**EXERCISE DIRECTIONS:**
With the line containing "Open the Cookie Consent Tool link" as the start and the line containing "Task: Click the Buy" as the end, transcribe that span of the entries below exactly, including both.

**MATERIALS PROVIDED:**
----------------------------------------
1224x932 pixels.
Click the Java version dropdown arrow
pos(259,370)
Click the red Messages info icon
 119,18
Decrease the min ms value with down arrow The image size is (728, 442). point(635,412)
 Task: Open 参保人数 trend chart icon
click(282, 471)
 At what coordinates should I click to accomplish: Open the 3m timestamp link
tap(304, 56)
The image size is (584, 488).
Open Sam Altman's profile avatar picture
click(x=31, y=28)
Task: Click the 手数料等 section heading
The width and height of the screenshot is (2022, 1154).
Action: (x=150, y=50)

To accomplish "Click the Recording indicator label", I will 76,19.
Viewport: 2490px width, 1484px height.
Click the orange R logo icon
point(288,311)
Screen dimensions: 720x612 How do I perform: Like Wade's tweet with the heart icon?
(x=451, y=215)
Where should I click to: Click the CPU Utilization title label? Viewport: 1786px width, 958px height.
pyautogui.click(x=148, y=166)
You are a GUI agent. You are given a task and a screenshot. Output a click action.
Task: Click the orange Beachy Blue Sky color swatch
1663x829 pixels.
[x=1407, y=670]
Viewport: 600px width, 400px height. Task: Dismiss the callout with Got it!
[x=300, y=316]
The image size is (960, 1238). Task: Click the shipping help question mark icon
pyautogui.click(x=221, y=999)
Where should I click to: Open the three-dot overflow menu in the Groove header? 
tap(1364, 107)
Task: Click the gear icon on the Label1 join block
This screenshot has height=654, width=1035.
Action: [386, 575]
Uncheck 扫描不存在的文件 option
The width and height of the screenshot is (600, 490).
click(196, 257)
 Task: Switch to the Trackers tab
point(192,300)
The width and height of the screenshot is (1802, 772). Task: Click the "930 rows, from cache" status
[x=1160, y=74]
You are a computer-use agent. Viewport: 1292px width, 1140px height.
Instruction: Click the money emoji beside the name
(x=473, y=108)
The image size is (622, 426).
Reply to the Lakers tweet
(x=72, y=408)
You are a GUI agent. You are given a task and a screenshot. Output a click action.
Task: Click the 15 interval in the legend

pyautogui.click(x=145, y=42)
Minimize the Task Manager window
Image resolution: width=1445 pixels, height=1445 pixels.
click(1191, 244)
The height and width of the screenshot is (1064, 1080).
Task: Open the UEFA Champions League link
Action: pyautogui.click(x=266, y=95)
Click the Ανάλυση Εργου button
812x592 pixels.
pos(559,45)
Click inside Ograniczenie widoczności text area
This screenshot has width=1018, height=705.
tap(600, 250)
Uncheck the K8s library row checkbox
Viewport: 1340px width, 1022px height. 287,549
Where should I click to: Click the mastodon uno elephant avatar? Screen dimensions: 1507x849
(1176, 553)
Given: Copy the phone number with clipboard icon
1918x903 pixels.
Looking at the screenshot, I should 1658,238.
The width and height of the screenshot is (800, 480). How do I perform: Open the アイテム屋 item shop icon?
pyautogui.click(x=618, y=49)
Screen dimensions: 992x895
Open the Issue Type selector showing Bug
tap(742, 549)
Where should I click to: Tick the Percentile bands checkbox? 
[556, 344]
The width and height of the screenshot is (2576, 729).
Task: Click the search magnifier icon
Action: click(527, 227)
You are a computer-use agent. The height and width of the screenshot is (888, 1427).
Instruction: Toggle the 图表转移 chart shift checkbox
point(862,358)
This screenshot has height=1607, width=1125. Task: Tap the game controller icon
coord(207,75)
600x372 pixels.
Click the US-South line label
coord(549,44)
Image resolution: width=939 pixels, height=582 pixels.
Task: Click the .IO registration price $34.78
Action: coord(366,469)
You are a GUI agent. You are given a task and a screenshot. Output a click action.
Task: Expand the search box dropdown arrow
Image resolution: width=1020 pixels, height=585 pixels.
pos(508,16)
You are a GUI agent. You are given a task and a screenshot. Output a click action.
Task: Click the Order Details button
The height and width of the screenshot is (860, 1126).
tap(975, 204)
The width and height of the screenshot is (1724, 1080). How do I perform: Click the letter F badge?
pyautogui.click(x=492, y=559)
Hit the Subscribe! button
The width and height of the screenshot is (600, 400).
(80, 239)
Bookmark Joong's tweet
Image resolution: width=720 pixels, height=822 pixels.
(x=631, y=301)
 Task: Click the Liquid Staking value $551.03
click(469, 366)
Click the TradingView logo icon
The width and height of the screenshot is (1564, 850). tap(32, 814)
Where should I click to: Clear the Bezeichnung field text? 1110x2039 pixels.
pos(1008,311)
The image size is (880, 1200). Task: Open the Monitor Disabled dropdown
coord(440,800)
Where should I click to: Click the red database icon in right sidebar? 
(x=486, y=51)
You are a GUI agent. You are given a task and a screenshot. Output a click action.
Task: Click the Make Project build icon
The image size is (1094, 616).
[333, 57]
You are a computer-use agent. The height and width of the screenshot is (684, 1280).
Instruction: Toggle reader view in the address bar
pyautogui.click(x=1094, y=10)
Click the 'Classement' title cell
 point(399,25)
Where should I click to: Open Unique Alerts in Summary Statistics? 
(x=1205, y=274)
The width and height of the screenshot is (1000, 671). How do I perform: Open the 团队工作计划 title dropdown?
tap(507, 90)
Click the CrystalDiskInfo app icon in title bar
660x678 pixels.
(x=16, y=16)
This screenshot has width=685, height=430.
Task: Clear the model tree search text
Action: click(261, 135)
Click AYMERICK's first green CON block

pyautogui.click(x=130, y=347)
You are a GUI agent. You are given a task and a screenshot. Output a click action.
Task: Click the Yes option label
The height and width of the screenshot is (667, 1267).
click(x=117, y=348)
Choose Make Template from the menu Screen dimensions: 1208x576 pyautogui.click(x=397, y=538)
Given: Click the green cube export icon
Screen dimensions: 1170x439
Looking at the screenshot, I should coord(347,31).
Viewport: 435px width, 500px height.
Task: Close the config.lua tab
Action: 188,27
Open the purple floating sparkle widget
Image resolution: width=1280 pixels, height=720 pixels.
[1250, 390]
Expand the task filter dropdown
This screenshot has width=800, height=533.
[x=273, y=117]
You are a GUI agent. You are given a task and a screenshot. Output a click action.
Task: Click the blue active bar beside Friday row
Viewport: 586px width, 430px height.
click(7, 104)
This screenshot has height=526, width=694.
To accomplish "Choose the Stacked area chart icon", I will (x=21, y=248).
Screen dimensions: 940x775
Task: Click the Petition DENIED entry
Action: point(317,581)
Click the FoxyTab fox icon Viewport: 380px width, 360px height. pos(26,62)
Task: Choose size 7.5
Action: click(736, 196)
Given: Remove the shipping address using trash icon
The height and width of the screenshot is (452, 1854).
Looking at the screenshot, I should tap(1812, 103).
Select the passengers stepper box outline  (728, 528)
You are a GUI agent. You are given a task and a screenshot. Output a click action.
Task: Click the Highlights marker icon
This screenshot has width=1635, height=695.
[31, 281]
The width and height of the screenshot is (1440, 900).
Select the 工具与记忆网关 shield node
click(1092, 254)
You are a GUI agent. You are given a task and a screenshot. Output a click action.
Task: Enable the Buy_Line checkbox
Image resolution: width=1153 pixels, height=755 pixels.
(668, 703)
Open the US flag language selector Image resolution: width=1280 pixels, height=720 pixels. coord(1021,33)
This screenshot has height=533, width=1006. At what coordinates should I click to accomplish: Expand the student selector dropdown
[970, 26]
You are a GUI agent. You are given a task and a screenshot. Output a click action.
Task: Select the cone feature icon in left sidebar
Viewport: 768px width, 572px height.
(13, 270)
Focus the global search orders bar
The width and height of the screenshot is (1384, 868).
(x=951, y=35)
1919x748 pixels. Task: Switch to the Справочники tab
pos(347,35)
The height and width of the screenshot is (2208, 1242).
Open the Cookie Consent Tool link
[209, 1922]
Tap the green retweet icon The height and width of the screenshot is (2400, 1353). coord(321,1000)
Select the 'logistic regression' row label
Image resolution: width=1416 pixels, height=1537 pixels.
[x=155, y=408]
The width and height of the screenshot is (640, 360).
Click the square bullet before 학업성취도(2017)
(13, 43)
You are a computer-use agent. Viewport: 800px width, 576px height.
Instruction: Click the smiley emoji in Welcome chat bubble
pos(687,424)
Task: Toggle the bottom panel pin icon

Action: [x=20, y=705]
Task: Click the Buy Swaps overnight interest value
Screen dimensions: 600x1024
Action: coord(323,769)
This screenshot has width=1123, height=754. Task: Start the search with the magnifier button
----------------------------------------
**OUTPUT:**
Open the Cookie Consent Tool link
[209, 1922]
Tap the green retweet icon The height and width of the screenshot is (2400, 1353). coord(321,1000)
Select the 'logistic regression' row label
Image resolution: width=1416 pixels, height=1537 pixels.
[x=155, y=408]
The width and height of the screenshot is (640, 360).
Click the square bullet before 학업성취도(2017)
(13, 43)
You are a computer-use agent. Viewport: 800px width, 576px height.
Instruction: Click the smiley emoji in Welcome chat bubble
pos(687,424)
Task: Toggle the bottom panel pin icon

Action: [x=20, y=705]
Task: Click the Buy Swaps overnight interest value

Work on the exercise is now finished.